Do ponto de vista político é interessante ver o partido que construiu boa parte de seu discurso eleitoral sob a plataforma da demonização das terceirizações e privatizações agir dessa exata maneira no governo. E tudo feito de maneira legalmente precária, ainda por cima.

Chegará o dia que segurança nacional será prioridade no Brasil?

Abaixo alguns trechos da reportagem (Original aqui):

“[...] O processo de loteamento de áreas estratégicas começou há quatro anos, sem que houvesse o necessário debate pelo Congresso, pela sociedade e contra parecer da própria Polícia Federal. Mais grave: era para ser uma solução provisória, como explica à ISTOÉ o ex-ministro da Justiça Tarso Genro, hoje governador do Rio Grande do Sul. “Sempre defendi que isso só se justifica como provisoriedade”, afirma Genro. Mas, no Brasil, o que é provisório com frequência se torna permanente. O problema é que Tarso Genro havia sido informado das consequências da terceirização. Um relatório interno da PF, obtido por ISTOÉ, revela que repassar a empresas privadas tais atividades era a última das opções para reduzir o gargalo provocado pelo crescimento exponencial de passageiros. “É de longe a hipótese mais controversa de todas e esbarra em sérios problemas de ordem legal”, concluiu a delegada Silvane Mendes Gouvêa, presidente da comissão. Em ordem de prioridade, o MJ poderia aumentar o contingente policial ou passar o controle migratório para as mãos de servidores administrativos da própria PF. O documento, de 37 páginas, com cinco anexos, listou uma série de critérios que deveriam ser adotados em caso de se decidir pela terceirização. Por exemplo, para cada três terceirizados deveria haver ao menos um policial como supervisor.

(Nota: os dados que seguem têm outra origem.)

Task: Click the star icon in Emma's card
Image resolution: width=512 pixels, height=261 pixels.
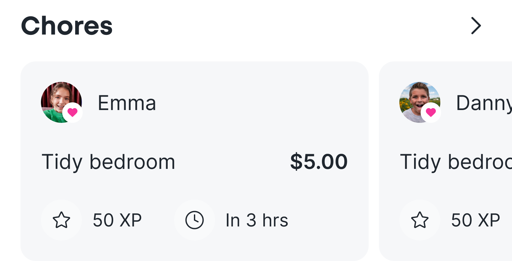Action: click(x=61, y=220)
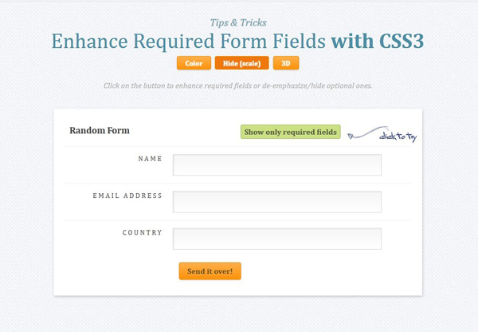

Mas o que se vê hoje é um descontrole total. Em alguns aeroportos, como o Tom Jobim, no Rio de Janeiro, cada agente da PF precisa monitorar o trabalho de até dez terceirizados. A média nos terminais terceirizados é de um policial para cada sete funcionários privados. Na Tríplice Fronteira, entre Paraguai e Argentina, há 103 funcionários terceirizados para um total de 15 agentes federais. Eles fiscalizam tudo que passa na Ponte Internacional da Amizade e na Ponte Tancredo Neves. Também são responsáveis pela emissão de passaporte e controle de raio X.”

“[...] Funcionários privados que trabalham na emissão de passaportes têm acesso ao Sistema de Informações da Polícia Federal”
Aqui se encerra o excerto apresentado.